I have spent two wonderful, fun, humerus evenings with my sister and her family. However, as they head on to other family to visit, I am sad, jealous and just down right disappointed. Why?
Because we were robbed of time during our childhood, while growing up to get to know each other. Neither of us understand the basis of the situation really, but I can just about bet that it was rooted in selfishness. Like many families that are split by the evil BIG D (divorce), the children in the middle of it all end up getting hurt the most. My sister (actually a half-sister,but don’t tell us that) and I didn’t avoid that pain, hurt, loss.
At 3:50 am this morning our father has been gone for 14.5 years . Yes, I know the exact time. I used to wake up at 3:40 am every. single. morning, for umm, well 2.5 years. A full year after I married. Anyway, back to the original topic.
Elaine and I did not grow up together. We rarely got to see each other. She was in one state, and I in another. Our father did not have visitation or they didn’t work out or?? Well, again we don’t quite know, and no one has ever talked of it. Nor will they. But, does it matter now? Only when we think of what it is that we missed out on. Only when we want to know how it would be to grow up together. We both ended up being raised only children. By the way, being an only child is not fun, it is lonely, hard and boring. The hard doesn’t end when you grow up. So, spread your love and beat the odds and have more then one child if God will allow it for you. Do your one child a favor and have two if God will allow it. ok? Please? Money should not be the deciding factor when you “plan” your family. Money deciding your family size probably means there is greed involved.
See, when our dad died, we had not yet, really had the opportunity to know each other. I was left, alone, very, very alone, as my mom mourned my dad’s death. I somehow thought or believed that I was to carry on and hold it all together.

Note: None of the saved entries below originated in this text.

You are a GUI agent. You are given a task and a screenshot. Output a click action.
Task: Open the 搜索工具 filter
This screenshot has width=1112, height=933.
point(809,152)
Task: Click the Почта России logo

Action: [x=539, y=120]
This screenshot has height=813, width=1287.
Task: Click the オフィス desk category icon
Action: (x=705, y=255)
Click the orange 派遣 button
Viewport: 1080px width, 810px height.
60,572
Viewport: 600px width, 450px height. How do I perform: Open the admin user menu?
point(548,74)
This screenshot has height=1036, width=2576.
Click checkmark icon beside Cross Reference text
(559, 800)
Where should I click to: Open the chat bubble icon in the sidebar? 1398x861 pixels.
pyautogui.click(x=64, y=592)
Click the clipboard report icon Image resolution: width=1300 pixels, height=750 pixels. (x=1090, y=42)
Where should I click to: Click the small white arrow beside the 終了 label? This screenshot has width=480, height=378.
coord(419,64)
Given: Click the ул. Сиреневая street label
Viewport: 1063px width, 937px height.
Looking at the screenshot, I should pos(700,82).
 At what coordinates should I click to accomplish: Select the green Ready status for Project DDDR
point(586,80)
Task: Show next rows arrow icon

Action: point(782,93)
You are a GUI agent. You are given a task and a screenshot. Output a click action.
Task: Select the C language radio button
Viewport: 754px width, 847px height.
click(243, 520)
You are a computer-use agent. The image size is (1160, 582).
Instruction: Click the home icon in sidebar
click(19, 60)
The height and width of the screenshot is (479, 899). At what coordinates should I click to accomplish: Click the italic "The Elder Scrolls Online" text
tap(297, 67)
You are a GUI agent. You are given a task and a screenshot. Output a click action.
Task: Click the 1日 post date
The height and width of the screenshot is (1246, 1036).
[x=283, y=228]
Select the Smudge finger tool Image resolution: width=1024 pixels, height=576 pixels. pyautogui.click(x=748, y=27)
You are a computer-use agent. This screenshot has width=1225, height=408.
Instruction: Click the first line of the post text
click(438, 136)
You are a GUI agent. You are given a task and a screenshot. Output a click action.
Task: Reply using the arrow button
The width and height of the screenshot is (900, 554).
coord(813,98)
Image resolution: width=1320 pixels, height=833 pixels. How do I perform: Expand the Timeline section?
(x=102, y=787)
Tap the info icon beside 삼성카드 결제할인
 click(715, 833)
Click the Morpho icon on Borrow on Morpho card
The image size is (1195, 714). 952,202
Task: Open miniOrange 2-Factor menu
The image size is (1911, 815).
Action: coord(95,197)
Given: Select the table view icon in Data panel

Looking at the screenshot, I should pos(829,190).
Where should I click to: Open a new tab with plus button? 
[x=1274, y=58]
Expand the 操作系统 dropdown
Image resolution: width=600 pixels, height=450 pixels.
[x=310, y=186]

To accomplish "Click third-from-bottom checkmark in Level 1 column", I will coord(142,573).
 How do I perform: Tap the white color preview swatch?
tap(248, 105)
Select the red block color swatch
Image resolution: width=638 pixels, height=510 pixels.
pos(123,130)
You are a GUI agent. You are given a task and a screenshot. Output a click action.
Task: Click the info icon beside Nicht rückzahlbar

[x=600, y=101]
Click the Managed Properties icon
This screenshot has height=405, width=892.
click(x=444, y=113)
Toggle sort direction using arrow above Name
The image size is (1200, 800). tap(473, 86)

Then she got remarried (a year and 2 mos after he died) and I was even more alone, lost in my own grief and still not dealing with it. I was soooooo MAD at God, at the world. How could everyone just keep going on? My life ended or at least my dad’s life ended, but I felt like mine did. I believed I was alone-I wasn’t, because I had God, but remember, I was VERY MAD at God, I walked away. Bad, very poor choice, but here I am, I found my way back. Our relationship is stronger now.
If you are parents of a broken family, don’t speak poorly EVER about the other parent/parents. You are only planting negative seeds that will someday most likely haunt you. The truth will be discovered and well, you will not look good for it. If the other parent has made poor decisions, don’t dwell on them with your children. I am speaking from experience here. My mom, to this day, though I love her, she never has a kind word to say about my father. Why? I don’t know, but it has caused a lot of limitations as far as her spending time with my children. Why? I don’t want her inability to see past faults becoming how my children behave. My father is not here to show that he had very loving, kind traits. He wasn’t perfect, but he loved me, he loved my sister, he loved my mother. Beating a dead horse over the head is never a good idea, especially as parents.
So, had Elaine and I been raised, at least getting together as many siblings from broken families do, we may have been able to be there for each other. However, we weren’t and at times it still haunts us. She didn’t know her daddy and I am left with out my daddy. Our children don’t have a grandpa, and they really get confused with all this. There are memories that we missed. There is just a hole there. Then it all comes together.
They come for a visit, we laugh, we cry, we have FUN. Then I see it. My sister looks JUST LIKE MY DAD. Sometimes it is so obvious that it is a stab, for a very short second. I see him, and then he is gone again. It is also a precious reminder that we are “blood” relatives.
I believe that he saw us these last two nights having so much fun and smiled down saying, way to go girls. You have found each other. You beat the odds that were decided for you, through selfishness.
I also believe that is how God sees it when we find Him. He smiles down on us, and say YES, WAY TO GO. So, though here on earth things are all messed up, families are broken, reunited, or lost. When you find God and bring Him into your life. None of it will really matter too much. You will feel pain, you will still have disappointments, but with God holding your hand you will get through it.
See, with out God, Elaine and I never would have found our way to what we have. We would still be only children. But now we are siblings who were raised as only children. Our children, now have cousins. They have an aunt and an uncle that love them.
Below are some pictures of our time together.
Thanks ladies. Yes, God has blessed us with each other. I pray that parents will understand the long term consequences of selfishly separating siblings because they don't want to work with each other to allow visits or whatever their reasons.
Amen. That's a beautiful testimony to God's power of creating family. Isn't that what He does in adopting us? Thanks for this post and blessings on your lovely family.
You and your kids are so blessed to have a blood relative like your sister. I pray that God will always bind you in love and compassion with each other. I also pray that He will continue to fill you with joy as you face the challenges of a blending family.
OK..This post made me cry!!..I think its SOO neat that you and your amazing sister are SOO close after everything that has happend!! You guys have not had it easy!….Your kids are so lucky to have you as a mom!!! I cherish every min I get with you and your amazing kids, and im sad I missed getting to see your sister and her aamzing family!!…I dont know what i'd do without you!!